The lawyer also has a substantial and important role to perform in raising mitigating factors to the prosecutor initially and to the court at sentencing.  This cannot effectively be done on the basis of broad general emotional appeals or on the strength of statements made to the lawyer by the defendant.  Information concerning the defendant’s background, education, employment record, mental and emotional stability, family relationships, and the like, will be relevant, as will mitigating circumstances surrounding the commission of the offense itself.  Investigation is essential to fulfillment of these functions.

[21]   This is also true even where some of the unpresented mitigating evidence is not helpful to the defendant.  In Williams this Court held that counsel’s failures were no less damning simply because “not all of the additional evidence was favorable to Williams.”  120 .Ct. at 1514 (noting how some juvenile records proffered in habeas demonstrated criminal conduct as a juvenile).
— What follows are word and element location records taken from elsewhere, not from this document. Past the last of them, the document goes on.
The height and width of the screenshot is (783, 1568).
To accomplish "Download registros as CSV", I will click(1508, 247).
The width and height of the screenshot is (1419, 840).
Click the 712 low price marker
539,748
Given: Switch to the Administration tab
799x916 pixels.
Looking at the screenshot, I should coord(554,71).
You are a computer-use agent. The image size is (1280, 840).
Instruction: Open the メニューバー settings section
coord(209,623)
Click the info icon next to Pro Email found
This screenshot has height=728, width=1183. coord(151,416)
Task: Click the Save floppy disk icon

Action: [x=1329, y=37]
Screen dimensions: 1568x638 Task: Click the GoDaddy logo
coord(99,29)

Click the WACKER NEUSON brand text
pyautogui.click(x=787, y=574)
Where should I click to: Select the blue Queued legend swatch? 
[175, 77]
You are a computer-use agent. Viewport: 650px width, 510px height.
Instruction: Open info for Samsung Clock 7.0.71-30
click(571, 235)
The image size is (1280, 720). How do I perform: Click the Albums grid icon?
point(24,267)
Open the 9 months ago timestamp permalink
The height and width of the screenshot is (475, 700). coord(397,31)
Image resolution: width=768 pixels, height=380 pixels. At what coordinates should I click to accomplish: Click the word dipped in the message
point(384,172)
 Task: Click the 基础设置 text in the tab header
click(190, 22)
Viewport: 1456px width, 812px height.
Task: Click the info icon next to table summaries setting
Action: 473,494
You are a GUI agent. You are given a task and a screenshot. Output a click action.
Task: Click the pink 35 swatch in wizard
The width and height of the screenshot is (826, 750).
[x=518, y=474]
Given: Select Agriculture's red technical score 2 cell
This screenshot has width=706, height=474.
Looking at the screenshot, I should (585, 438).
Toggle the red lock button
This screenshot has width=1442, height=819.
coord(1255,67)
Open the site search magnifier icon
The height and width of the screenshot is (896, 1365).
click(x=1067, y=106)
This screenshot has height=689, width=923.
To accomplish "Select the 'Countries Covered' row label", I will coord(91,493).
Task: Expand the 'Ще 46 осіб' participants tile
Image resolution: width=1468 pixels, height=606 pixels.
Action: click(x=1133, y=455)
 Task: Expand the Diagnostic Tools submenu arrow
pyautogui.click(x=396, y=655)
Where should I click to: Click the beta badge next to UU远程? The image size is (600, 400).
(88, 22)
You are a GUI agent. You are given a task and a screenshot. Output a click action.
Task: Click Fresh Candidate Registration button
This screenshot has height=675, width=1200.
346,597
Likewise, the fact that some of petitioner’s proffered evidence references petitioner’s drug and alcohol addiction, facts already in evidence at trial, does not “justif[y] ... the tactical decision to focus on [Housel’s] voluntary confession” at the exclusion of developing and, importantly here, explaining this evidence.  Id.; see also Macias v. Collins, 979 F.2d 1067 (5th Cir. 1992) (affirming District Court grant of habeas relief where trial counsel improperly failed to explore, and explain, defendant’s drug abuse history simply because it involved some potentially damaging evidence).

[22]  To date Judge Wilson’s prediction holds true.  Undersigned counsel is aware of no Eleventh Circuit capital case since Chandler that has been reversed on grounds of ineffective assistance of counsel.  Of the twenty one (21) cases that have cited Chandler to date, all have denied relief on any claim of ineffective counsel.  And significantly here, several Eleventh Circuit cases have utilized Chandler’s “any competent attorney” test in denying habeas relief based not upon an assessment of what trial counsel actually did or did not do, but rather upon speculative assumptions about possible strategies by imaginary counsel.  See e.g., Fugate v. Head, ___ F.3d ___, 2001 WL 930557 at *8 (11th Cir. (Ga.) August 16, 2001) No. 98-8930l; Grayson v. Thompson, 257 F.3d 1194, 1216 (11th Cir. 2001); Johnson v. Alabama, 256 F.3d 1156, 1176 (11th Cir. 2001); Williamson v. Moore, 221 F.3d 1177, 1180 (11th Cir. 2000).

[23]  Additionally, unlike the Eleventh Circuit after Williams and Chandler, Courts of Appeals in other circuits have repeatedly relied upon Williams to grant relief in circumstances quite similar to petitioner’s, where the trial attorney failed to present substantial mitigating evidence at the sentencing phase of a capital trial without strategic justification.  See e.g., Skaggs v. Parker, 235 F.3d 261 (6th Cir. 2000); Battenfield v. Gibson, 236 F.3d 1215 (10th Cir. 2001).